In 1995, Docimo et al[5] first introduced laparoscopic orchiopexy for treatment of cryptorchidism that can touch the testicles in the inguinal canal. Subsequently, Mario et al[6], He et al[7] confirmed that the technology is feasible, safe and effective. Compared with traditional open surgery, laparoscopic technology has obvious advantages: above all, by the amplification of laparoscopy, it is easier to loosen and separate the retroperitoneal spermatic vessels under visualization, and even reach the proximal next to the inferior pole of the kidney when it is necessary. The testis is fixed in the scrotum without tension, which can effectively reduce the occurrence of testicular atrophy and retraction. Then the anatomical integrity of the inguinal canal is maintained. For the high inguinal typical cryptorchidism, the intra-abdominal oblique muscle and the transverse abdominis muscle can be avoided cutting at the inner ring. Compared with the traditional open surgical methods, the postoperative pain is smaller, and the recovery is faster.

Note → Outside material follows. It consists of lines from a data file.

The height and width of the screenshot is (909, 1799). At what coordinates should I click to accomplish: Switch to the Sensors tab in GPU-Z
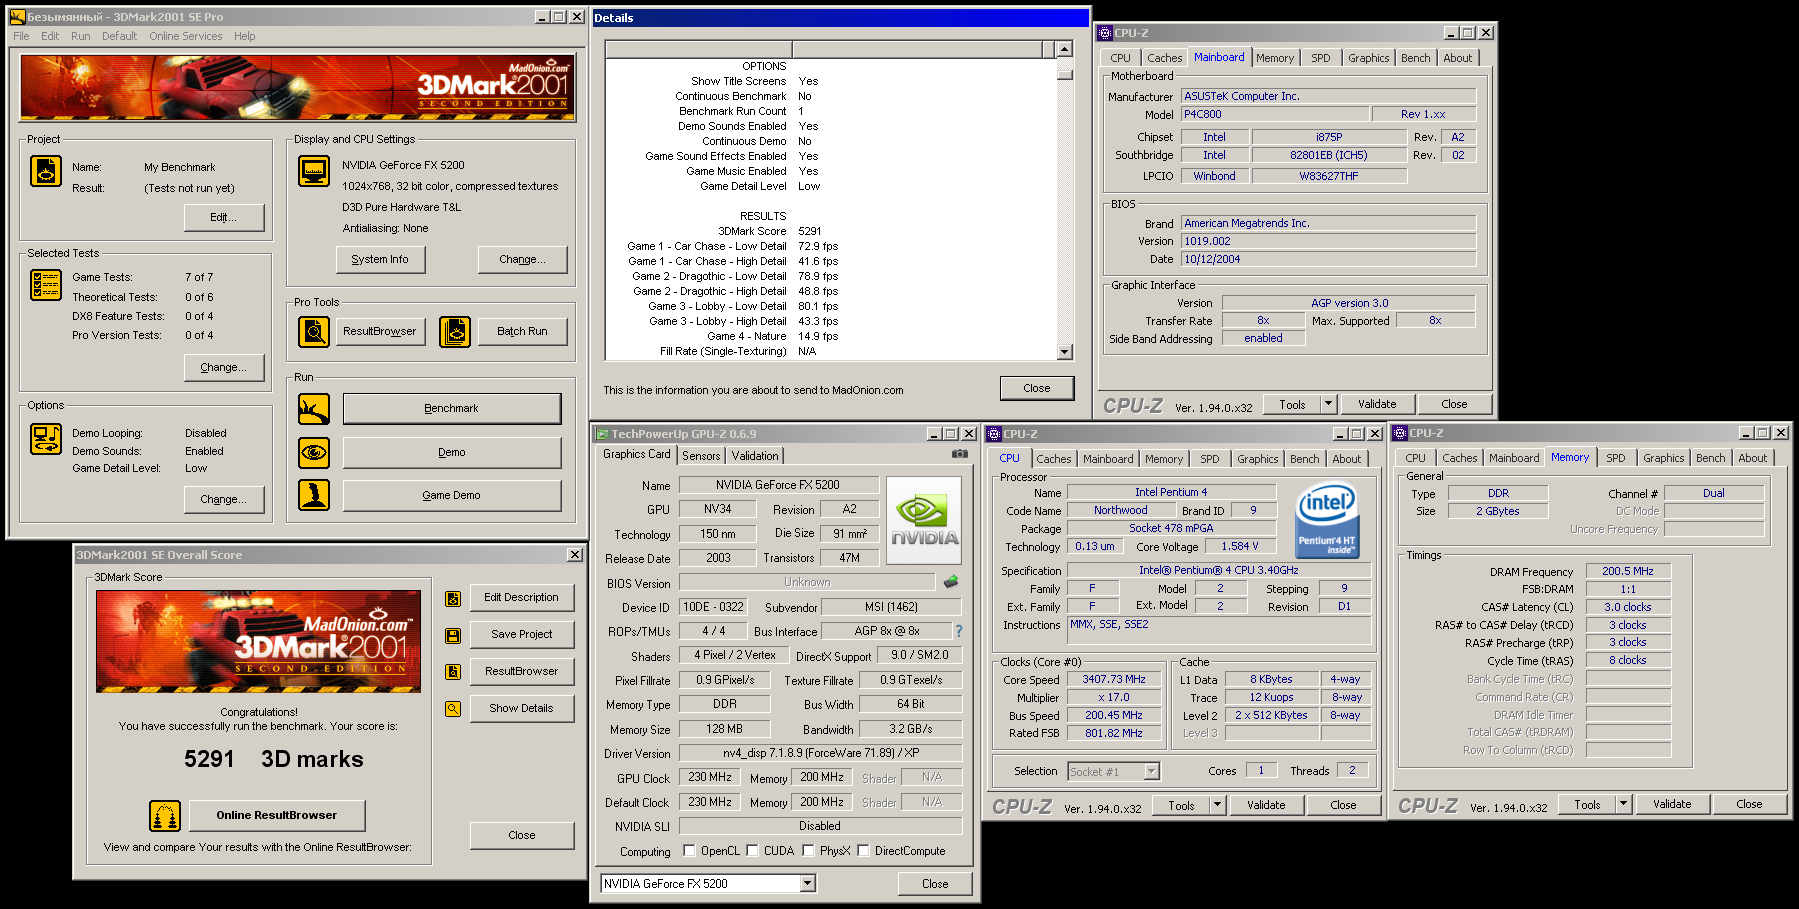click(701, 456)
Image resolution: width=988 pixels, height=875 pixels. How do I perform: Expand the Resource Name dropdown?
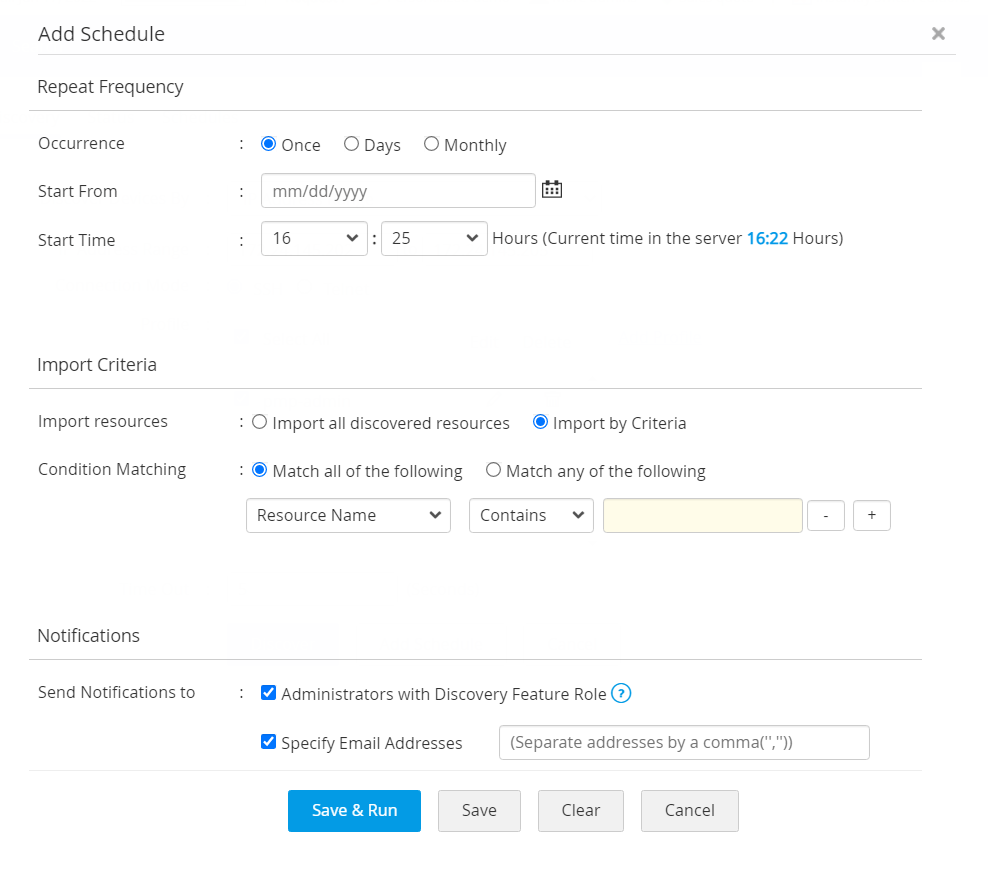point(348,515)
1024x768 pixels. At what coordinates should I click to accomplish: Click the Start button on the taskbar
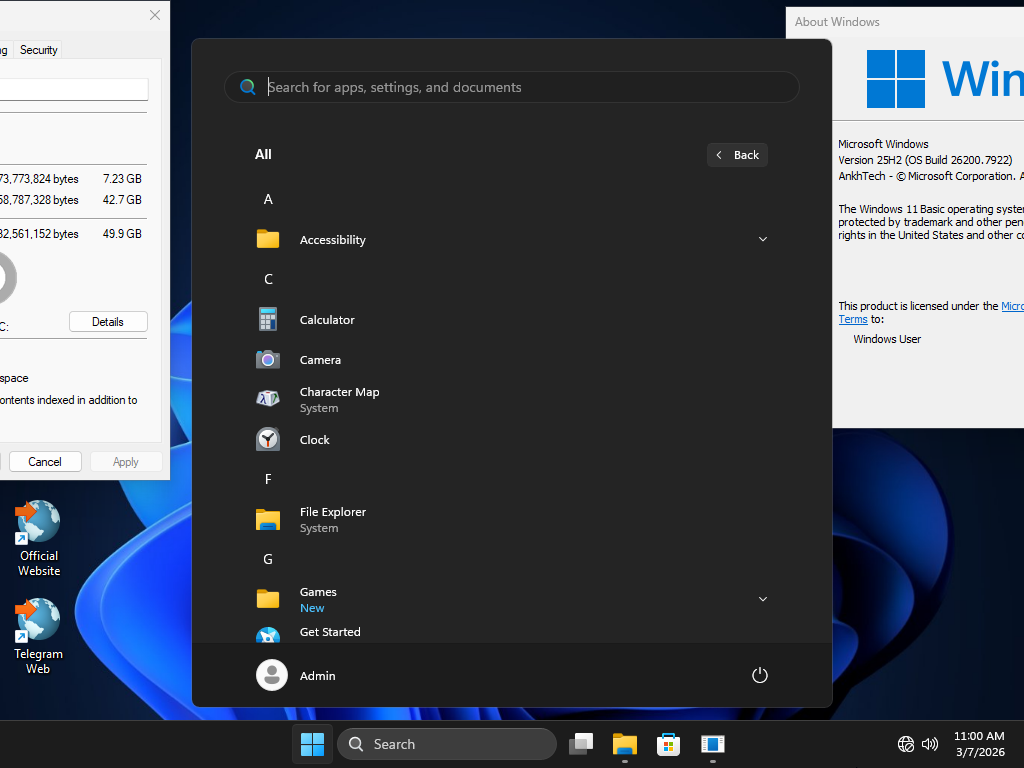point(312,744)
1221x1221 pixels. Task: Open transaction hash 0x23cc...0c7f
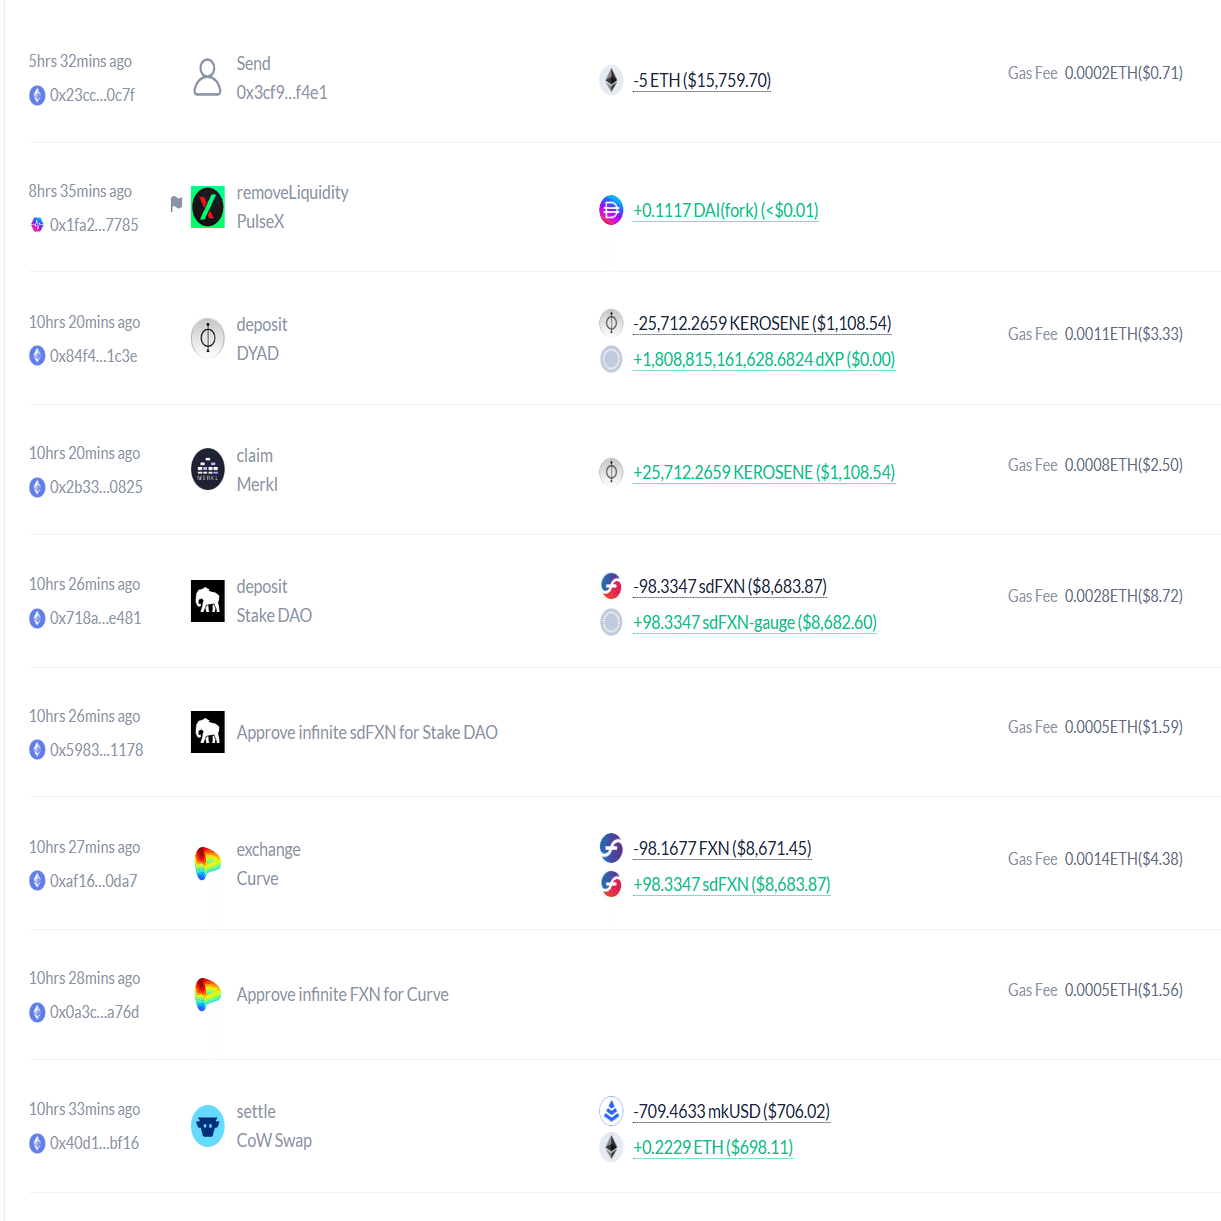click(x=92, y=95)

No obvious surgical scars, parents have higher satisfaction. Finally, laparoscopic surgery can simultaneously detect a contralateral occult hernia. Studies have shown that more than 10% of asymptomatic hernia accidentally found by laparoscopic will develop into symptomatic metachronous inguinal hernia[13, 14], which require surgery again under anesthesia. A 17-year follow-up study of Taiwan also pointed out that up to 12% of contralateral occult hernia can develop into clinically inguinal hernia, about 63% of the symptoms appear within 2 years after the affected side operated, and the ratio will be as high as 91% in 5 years[15]. Laparoscopic orchiopexy can simultaneously treat contralateral occult hernia, avoid suffering a second pain and fear caused by reoperation and anesthesia. The study reveals that 34% of palpable cryptorchidism associate with a contralateral patent processus vaginalis, consistent with the reported literature[9].
There are two remarkable limitations of our research. First, our follow-up period is too short to making an authoritative assessment of outcome after surgery for undescended testis. The second shortage of our research is that we are indeterminable that a contralateral patent processus vaginalis truly indicates that these children will develop into clinically inguinal hernia in the future. But what I can definitely believe is that it will significantly reduce the chance of suffering reoperation and anesthesia.